Initial Management of Shock
Begin immediate fluid resuscitation with at least 30 mL/kg of intravenous crystalloid within the first 3 hours while simultaneously identifying the shock type and initiating type-specific interventions. 1
Immediate Assessment and Stabilization (First 5–10 Minutes)

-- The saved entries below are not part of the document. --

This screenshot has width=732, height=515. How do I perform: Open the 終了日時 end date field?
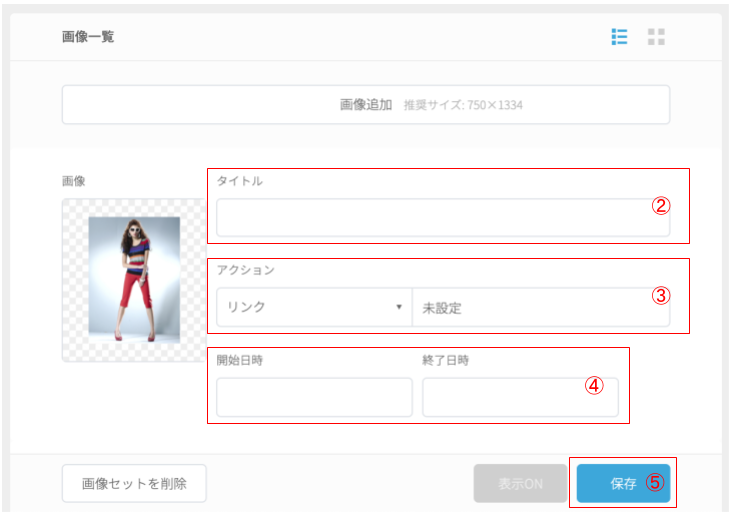coord(521,397)
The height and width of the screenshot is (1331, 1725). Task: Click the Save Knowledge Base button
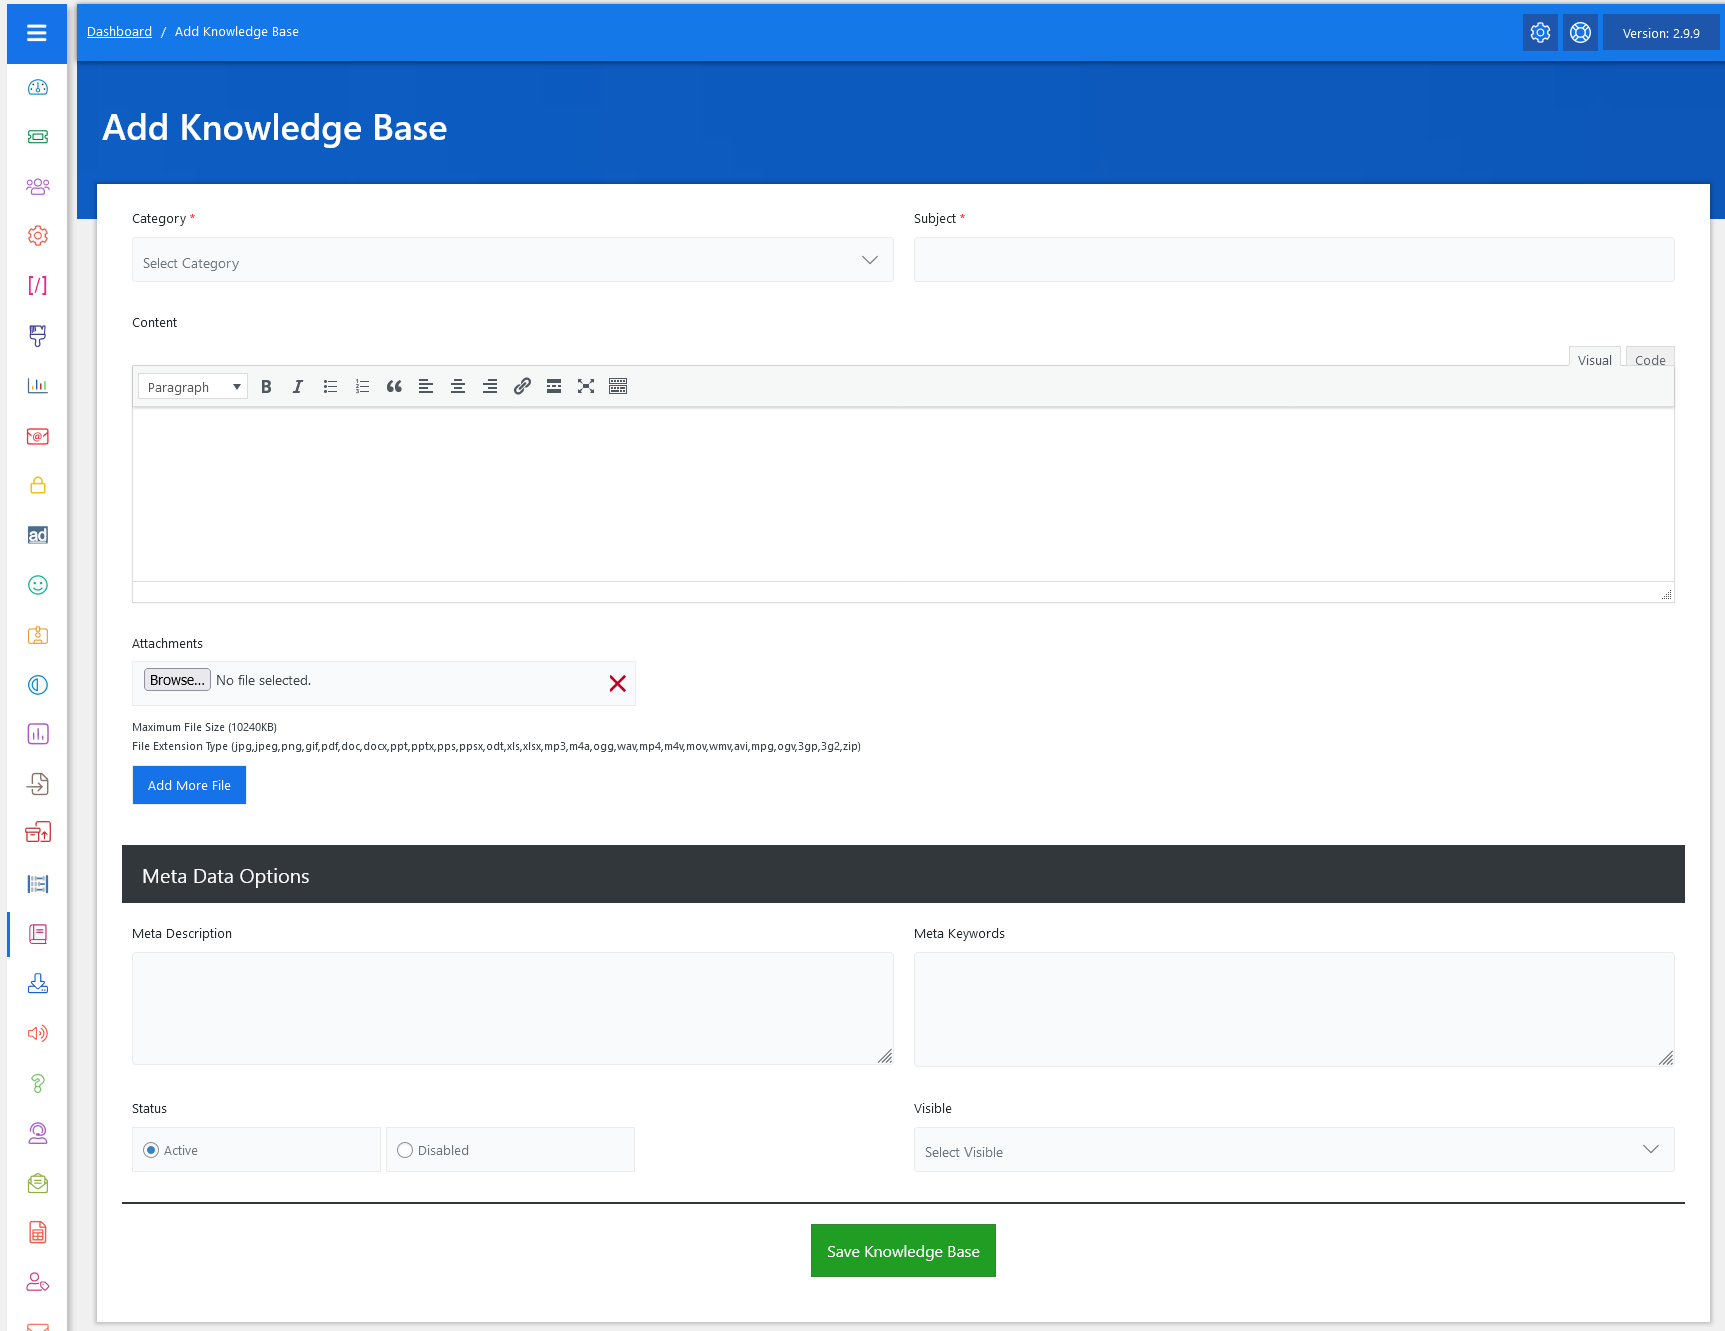click(902, 1251)
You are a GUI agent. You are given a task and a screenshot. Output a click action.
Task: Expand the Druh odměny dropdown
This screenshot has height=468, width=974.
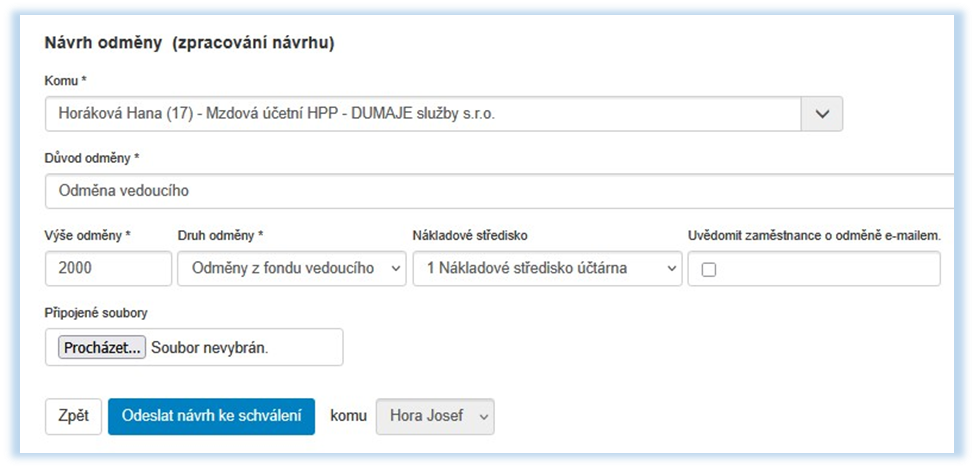pyautogui.click(x=291, y=268)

Rapidly assess vital signs including heart rate, blood pressure, respiratory rate, temperature, oxygen saturation, and mental status to confirm shock and gauge severity. 1, 2
Establish vascular access immediately (large-bore peripheral IV or intraosseous if IV access fails) to enable rapid fluid administration. 1
Begin high-flow oxygen therapy via face mask or high-flow nasal cannula to achieve SpO₂ > 90–95%, improving tissue oxygenation while the underlying cause is addressed. 1, 3
Measure serum lactate immediately at presentation; lactate ≥ 4 mmol/L or ≥ 2 mmol/L with hypotension indicates severe tissue hypoperfusion requiring aggressive resuscitation. 1, 2
Assess clinical perfusion markers including mental status (confusion or lethargy), capillary refill time (target ≤ 2 seconds), skin temperature and mottling, peripheral pulse quality, and urine output. 1, 3, 2
Fluid Resuscitation (First 3 Hours)
Administer 30 mL/kg of isotonic crystalloid (approximately 2 liters for a 70-kg adult) within the first 3 hours as rapid boluses of 500–1000 mL over 15–30 minutes. 4, 1, 3, 2
Use balanced crystalloids (lactated Ringer's or Plasmalyte) or normal saline as first-line fluids; balanced solutions may reduce hyperchloremic acidosis but either is acceptable. 4, 2
Reassess hemodynamic response after each bolus by checking blood pressure, heart rate, capillary refill, mental status, and urine output to guide further fluid administration. 1, 2
Continue fluid boluses as long as hemodynamic improvement is observed, using dynamic indices (pulse-pressure variation, stroke-volume variation) or static variables (arterial pressure, heart rate, urine output) to guide therapy. 4
Monitor vigilantly for fluid overload by assessing jugular venous pressure, respiratory rate, oxygen saturation, and lung auscultation; stop or reduce fluids if signs of pulmonary edema develop. 3
Avoid hydroxyethyl starches under all circumstances as they increase mortality and acute kidney injury risk. 4, 2
Hemodynamic Targets (First 6 Hours)
Target mean arterial pressure (MAP) ≥ 65 mmHg in most adults; for patients with chronic hypertension, aim for MAP 70–85 mmHg because their autoregulatory curve is shifted rightward. 4, 1, 3, 2
Maintain urine output ≥ 0.5 mL/kg/hour (approximately 35 mL/hour for a 70-kg adult) as a bedside marker of adequate renal perfusion. 1, 3, 2
Achieve capillary refill ≤ 2 seconds, warm extremities, normal pulses, and normal mental status as clinical endpoints of adequate tissue perfusion. 1, 3
Repeat lactate measurement within 6 hours if initially elevated; guide resuscitation toward lactate normalization as a marker of resolving tissue hypoperfusion. 1, 3, 2
Vasopressor Therapy (When Fluids Insufficient)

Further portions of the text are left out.